Following Wilhelm's abdication, Prussia proclaimed itself a Free State (ie, a democratic republic) within the Weimar Republic. Despite its history of relative authoritarianism, Prussia was actually an exemplar of democracy in between-the-wars Germany, with its state government being the only German legislature of any significant size in which pro-democracy parties enjoyed comfortable majorities throughout the period of the Weimar Republic's existence.
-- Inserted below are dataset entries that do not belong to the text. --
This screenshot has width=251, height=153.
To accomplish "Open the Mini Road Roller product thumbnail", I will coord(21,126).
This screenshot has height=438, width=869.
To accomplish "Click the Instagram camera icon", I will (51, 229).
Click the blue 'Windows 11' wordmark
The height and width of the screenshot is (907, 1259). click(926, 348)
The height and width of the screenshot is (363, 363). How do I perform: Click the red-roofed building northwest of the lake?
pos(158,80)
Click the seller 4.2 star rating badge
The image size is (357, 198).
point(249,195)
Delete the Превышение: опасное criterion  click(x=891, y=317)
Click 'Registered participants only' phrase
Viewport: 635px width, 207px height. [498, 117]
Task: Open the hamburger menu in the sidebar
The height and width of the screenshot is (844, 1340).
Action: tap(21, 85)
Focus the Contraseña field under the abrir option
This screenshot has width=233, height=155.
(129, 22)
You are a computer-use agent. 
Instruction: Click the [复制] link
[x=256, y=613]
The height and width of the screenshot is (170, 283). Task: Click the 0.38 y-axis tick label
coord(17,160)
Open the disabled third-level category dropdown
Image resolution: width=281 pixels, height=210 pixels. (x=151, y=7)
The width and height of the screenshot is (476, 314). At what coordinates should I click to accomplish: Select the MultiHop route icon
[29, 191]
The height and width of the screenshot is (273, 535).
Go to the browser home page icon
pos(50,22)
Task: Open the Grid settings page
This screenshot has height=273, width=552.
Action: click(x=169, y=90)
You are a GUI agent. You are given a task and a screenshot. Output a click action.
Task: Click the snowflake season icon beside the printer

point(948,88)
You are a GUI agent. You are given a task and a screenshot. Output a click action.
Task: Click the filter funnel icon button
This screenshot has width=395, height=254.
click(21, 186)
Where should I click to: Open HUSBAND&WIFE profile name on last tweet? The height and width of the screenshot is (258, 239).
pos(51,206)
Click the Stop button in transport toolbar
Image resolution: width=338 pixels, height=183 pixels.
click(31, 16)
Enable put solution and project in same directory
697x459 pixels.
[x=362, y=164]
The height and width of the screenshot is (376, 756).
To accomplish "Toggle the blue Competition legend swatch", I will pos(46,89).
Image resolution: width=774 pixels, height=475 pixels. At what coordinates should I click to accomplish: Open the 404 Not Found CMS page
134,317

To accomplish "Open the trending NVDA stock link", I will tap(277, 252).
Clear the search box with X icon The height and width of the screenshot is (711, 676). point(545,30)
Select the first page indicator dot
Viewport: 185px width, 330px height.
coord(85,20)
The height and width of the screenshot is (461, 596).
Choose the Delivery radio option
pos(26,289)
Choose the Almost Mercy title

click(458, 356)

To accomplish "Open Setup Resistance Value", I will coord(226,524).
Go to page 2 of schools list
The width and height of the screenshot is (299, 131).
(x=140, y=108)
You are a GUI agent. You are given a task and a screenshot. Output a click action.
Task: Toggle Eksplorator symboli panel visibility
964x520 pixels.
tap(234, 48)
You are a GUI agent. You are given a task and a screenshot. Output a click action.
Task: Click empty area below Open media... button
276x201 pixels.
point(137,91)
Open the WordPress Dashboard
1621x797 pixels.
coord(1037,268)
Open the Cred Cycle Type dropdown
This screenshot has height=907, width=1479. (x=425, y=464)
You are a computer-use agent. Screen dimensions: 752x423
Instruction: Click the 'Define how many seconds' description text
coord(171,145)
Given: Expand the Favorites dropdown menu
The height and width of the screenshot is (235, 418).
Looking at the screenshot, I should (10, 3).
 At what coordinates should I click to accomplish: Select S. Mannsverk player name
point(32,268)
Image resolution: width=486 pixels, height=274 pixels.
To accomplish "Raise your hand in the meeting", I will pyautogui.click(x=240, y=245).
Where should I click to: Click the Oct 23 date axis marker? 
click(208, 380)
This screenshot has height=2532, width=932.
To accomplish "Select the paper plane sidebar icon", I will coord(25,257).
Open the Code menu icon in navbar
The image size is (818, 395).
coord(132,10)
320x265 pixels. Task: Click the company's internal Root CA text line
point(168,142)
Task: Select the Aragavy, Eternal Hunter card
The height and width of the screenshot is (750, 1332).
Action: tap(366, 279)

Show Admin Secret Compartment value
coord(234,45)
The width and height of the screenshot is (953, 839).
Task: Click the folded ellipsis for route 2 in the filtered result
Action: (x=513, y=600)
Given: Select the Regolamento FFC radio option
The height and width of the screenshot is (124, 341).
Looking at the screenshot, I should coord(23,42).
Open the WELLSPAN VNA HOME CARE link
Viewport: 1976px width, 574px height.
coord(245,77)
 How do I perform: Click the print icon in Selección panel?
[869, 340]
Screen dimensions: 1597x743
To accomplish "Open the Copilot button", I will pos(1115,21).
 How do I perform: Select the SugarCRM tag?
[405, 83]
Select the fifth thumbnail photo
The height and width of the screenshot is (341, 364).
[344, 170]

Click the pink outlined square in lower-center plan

However, following the election of Adolf Hitler as Chancellor in 1933, Prussia was quickly converted into a totalitarian state, with a highly centralized Nazi government led by its unelected federal commissioner, Hermann Göring. This would be the final government in Prussia's 400-year history; following Germany's defeat in World War II and subsequent Allied occupation, Prussian territory was divided among three of the four occupation zones and that part of Germany that was annexed to Poland. Thus, it was not possible for Prussia to exist as a state in either East or West Germany. Following German reunification in 1990, the state was not reconstituted; today, what was once Prussian territory is divided among nine German states as well as sections of Poland and Russia's Kaliningrad Oblast.
Prussia in Atlantis[]
King Friedrich II of Prussia initiated a war in Europe with Austria, Russia, and France in the 18th century. Britain sided with Prussia. In so doing, Britain gained control of French Atlantis.
Baron von Steuben, a Prussian immigrant, was an officer in the Atlantean Army during the Atlantean War of Independence.
Prussia in A Different Flesh[]
Prussia fought a terrifying war against Russia in the 20th century.[1]
Prussia in The Disunited States of America[]
In the early 20th century, Prussia fought the Great War against the United Kingdom. As many Germans had settled in North America, several of the North American nation-states sided with Prussia during the war, leading to bloody conflict on both sides of the Atlantic Ocean.
In the late 21st century, Prussia remained the most powerful of the German states, and was one of several "great powers" in the world. Prussia and California were the only two countries to send manned missions to Mars by 2097.
Prussia in The Guns of the South[]
Prussia remained neutral throughout the Second American Revolution.
Avram Goldfarb, a Prussian native, lived in Richmond, the Confederate capital, in 1868. President Robert E. Lee summoned Goldfarb to help translate captured documents from the mysterious AWB group, which were written in a mysterious quasi-German language.
Prussia in In the Presence of Mine Enemies[]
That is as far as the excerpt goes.